魔人族は『強さこそ全て』と言う考えの種族で、その王たる魔王は魔大陸では飽き足らずユロレンシア大陸へも食指を伸ばして来た。
「ありがとうございます。私もこれまで遊撃騎士団として各地を巡るなかで出会った者たちに呼びかけてみます」
私の人生は生まれた時から運命付けられていた。
この世界では、生まれた時にスキルを一つ授かるのだが、私は最上級のSランク【聖剣技】を授かった。
それ以来、王族・王太子としてよりも騎士としての訓練・遠征に明け暮れて、19歳にしてスキルレベルが上限〈10〉に達し、独力で騎士団総帥にまで登りつめた。
「モンスター討伐遠征で様々な種族に出会い、親交も持っています。仲間と呼べる者もいるのですよ」
「それは頼もしい! さすが我が息子だ。頼んだぞ!」
執務室を後にして、城内を歩いていると後ろから声を掛けられた。
「兄上、王命を賜ったそうですね」
声の主は腹違いの弟、第二王子のフリスだった。
末息子だからと甘やかされて育ち、わがままな面が目立つが、弟として目を掛けて来た。
「ああ、しばらく留守にするが、ちゃんと父上の仕事をお助けするのだぞ?」
「もちろんですとも。兄上もお体にお気を付け下さい。くれぐれも……ね」
不敵な笑みを浮かべて去っていく。
まったく、生意気な口を利くようになって。……討伐から帰ってきたら性根を叩き直さないとな。
協力要請は受け入れられ、10日程で各国の戦力が集結した。
******決戦の地
魔大陸はユロレンシア大陸の西に位置し、我がエンデランス王国が海を挟んで対峙している。

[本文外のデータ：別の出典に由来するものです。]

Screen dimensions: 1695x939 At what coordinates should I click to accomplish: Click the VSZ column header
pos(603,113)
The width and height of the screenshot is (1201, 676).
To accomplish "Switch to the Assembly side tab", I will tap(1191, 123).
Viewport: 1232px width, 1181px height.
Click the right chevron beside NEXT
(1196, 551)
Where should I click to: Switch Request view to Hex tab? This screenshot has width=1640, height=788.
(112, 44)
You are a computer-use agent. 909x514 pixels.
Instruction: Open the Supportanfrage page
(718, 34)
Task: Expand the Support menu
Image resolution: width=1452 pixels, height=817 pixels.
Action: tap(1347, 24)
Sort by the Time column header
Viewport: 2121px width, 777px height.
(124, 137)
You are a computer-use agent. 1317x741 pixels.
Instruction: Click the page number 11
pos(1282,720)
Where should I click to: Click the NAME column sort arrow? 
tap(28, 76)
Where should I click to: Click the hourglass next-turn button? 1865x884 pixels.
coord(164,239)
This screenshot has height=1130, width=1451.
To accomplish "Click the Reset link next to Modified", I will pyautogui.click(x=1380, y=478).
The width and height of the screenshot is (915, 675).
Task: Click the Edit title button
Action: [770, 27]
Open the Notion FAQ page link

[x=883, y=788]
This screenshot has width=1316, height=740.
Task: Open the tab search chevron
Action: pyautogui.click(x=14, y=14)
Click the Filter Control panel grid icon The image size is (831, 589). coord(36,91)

そのエンデランス王国の西端には高い山々や切り立った崖が乱立していて大軍同士の戦場としては不向きだ。
だから我々対魔王連合軍は、手前の開けた平野に魔王軍を引き込む事にした。
「無事引き込む事に成功したわね。お見事よ、バハムート」
対魔王連合軍の本陣に集まった各種族代表とヒト族国家の代表の中で、エルフの女王のリーファ・トゥインクルウッドが喜ぶ。
「危険な囮役を引き受けてくれた傭兵達のおかげですよ。ありがとう」
「ふんっ! 俺達は金さえ貰えれば何でもやるさ。せいぜい稼がせてもらうよ」
ユロレンシア大陸にあるヒト族の国は六ヶ国で、エンデランス王国以外は小国家である。
宗教国家ディステ、農業国家が二つと商業国家一つ、傭兵国家一つ。
宗教国家ディステからは教会騎士団が派遣されている。
武力の小さい農業国家と商業国家が雇い主という形で、傭兵国家から傭兵達が派遣されている。
「相手の布陣から、我ら連合軍の布陣を決めたのでお伝えします」
魔王軍は、本陣の前、中央に魔王軍第一席<武魔兼備>のメルガン。魔王の娘。
連合軍は本陣の前に、中央軍としてエンデランス王国の騎士団と傭兵。
魔王軍左翼は第3席<魔法>のメルティナ。魔王の娘でメルガンの妹。
これに対するは、魔法に長けるエルフ族と教会騎士団。
魔王軍右翼、第2席<力>のガンダーに対し、肉弾戦に長ける獣人族とドワーフ族を配置した。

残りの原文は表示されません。